Which means only products with the ProductID of 10 will benefit from a cached plan however with FORCED PARAMETERIZATION enabled you would have plan with parameters so that any ProductID can benefit from it e.g


SELECT *
FROM PRODUCTS
WHERE ProductID = @1 -- name of SQL parameter


For a more detailed look at the benefits of this method read my article on forced paramaterization.


8. Use the appropriate table for the situation

SQL has a variety of tables from fixed permanent tables to global and local temporary tables to table variables that are both stored in tempdb.

I have found a number of times now that the use of table variables start off being used in stored procedures as very useful memory efficient storage mechanisms but once the datasets stored within them rises above some threshold (I have not found the exact threshold amount yet) the performance drops incredibly.

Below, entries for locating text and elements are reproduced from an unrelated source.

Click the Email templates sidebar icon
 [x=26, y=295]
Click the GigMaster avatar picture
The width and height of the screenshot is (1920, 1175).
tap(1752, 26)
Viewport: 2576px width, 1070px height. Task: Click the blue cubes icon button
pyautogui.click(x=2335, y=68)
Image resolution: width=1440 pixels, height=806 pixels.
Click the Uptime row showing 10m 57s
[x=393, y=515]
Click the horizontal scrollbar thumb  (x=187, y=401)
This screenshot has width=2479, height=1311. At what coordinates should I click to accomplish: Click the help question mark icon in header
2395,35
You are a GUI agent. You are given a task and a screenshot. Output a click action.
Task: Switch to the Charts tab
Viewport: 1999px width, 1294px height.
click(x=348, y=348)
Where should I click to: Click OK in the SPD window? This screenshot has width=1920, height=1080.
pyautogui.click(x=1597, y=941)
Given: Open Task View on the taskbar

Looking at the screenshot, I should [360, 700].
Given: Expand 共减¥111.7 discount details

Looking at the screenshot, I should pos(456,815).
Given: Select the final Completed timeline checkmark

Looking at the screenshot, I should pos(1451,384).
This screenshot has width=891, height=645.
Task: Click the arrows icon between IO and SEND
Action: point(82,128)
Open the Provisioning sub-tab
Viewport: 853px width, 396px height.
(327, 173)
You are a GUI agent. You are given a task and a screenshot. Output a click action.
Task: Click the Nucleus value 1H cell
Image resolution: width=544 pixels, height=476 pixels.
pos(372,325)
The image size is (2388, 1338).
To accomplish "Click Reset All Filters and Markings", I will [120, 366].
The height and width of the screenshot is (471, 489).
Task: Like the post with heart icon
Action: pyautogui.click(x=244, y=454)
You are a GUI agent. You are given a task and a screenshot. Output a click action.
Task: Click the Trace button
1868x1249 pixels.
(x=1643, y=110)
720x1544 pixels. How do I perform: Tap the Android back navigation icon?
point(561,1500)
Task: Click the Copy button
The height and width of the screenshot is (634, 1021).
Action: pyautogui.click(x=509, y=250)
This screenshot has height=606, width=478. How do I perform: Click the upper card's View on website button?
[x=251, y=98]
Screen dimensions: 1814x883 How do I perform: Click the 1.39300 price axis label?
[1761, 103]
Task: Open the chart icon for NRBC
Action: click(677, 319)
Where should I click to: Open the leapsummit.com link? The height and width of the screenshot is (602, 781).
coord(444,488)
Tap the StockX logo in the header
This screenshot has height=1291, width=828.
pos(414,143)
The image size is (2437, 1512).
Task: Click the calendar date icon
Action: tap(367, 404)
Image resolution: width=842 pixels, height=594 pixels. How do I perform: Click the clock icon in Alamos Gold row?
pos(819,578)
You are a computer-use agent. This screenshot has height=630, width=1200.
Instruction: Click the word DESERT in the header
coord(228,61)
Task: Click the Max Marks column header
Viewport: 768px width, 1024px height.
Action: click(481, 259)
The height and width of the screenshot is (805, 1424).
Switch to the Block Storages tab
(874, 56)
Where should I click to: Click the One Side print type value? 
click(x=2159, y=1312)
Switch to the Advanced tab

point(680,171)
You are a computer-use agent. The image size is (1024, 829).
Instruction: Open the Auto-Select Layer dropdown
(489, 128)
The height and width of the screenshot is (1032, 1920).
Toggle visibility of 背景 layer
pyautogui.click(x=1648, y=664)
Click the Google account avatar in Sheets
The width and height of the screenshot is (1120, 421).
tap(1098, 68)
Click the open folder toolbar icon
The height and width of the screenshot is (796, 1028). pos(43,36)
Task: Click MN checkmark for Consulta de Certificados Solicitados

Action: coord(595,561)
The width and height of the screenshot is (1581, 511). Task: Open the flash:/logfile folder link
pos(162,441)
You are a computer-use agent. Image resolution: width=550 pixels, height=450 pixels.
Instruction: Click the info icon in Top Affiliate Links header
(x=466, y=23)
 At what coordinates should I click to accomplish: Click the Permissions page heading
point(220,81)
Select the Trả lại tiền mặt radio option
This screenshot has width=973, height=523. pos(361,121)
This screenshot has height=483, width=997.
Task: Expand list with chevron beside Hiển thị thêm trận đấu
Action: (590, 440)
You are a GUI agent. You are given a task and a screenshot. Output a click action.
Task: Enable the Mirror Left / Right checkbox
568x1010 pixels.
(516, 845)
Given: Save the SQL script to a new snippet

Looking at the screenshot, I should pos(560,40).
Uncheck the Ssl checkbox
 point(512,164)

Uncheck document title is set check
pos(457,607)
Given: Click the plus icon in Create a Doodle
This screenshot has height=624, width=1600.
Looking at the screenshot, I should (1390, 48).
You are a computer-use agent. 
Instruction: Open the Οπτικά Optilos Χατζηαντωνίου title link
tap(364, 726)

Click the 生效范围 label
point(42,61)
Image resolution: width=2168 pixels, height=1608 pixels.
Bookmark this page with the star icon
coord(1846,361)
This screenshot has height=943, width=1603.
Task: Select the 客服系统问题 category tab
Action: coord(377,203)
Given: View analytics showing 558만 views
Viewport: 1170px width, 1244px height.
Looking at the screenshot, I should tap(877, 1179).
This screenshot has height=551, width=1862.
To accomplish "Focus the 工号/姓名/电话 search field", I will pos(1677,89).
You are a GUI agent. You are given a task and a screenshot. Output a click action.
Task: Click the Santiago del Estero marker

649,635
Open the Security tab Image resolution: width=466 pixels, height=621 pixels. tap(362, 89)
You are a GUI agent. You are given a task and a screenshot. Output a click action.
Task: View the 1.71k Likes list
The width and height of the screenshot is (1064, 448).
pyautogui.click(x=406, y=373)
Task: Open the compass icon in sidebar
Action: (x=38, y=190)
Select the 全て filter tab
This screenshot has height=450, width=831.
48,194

Whilst useful for array like behaviour within procs and quick for small datasets they should not be used with record sets of many thousands or millions of records. The reason being that no indexes can be added to them and any joins or lookups will result in table scans which are fine with 10-100 records but with 20 million will cause huge problems.

Swapping table variables for either fixed tables or temporary tables with indexes should be considered when the size of data is too great for a table variable.

If your procedures are being called by website logins with execute permission you will need to impersonate a login with higher privileges to allow for the DDL statements CREATE and DROP as a basic website login should have nothing more than read privileges to prevent SQL injection attacks.

If you don't want to risk the rise in privileges then consider using a fixed table and the use of a stamp and unique key so that multiple calls don't clash with each other. Appropriate indexes should be used to ensure speedy data retrieval from these tables.

A real world example I have found is explained in this article on speeding up batch processes that use table variables.


9. Tuning for MySQL

MS SQL has a vast array of useful tools to help you performance tune it from it's Data Management Views and Activity Monitor to it's detailed Query Execution Plans. However if you are using MySQL and have to suffer using a tool like NAVICAT then you are not in such a good position to tune your queries.

The EXPLAIN option is nowhere near as useful as the MS SQL Query Execution Plan but it can be used to ensure the appropriate indexes are added if missing and the Slow Query Log is a useful place to identify problematic queries.

If you are using LINUX or Wordpress and running your system on MySQL then read this article of mine on performance tuning for MySQL.


These are just some tips to look at when trying to improve back end database performance and I will add to this list when I get some more time. Feel free to post your own tips for identifying problematic SQL and then fixing it.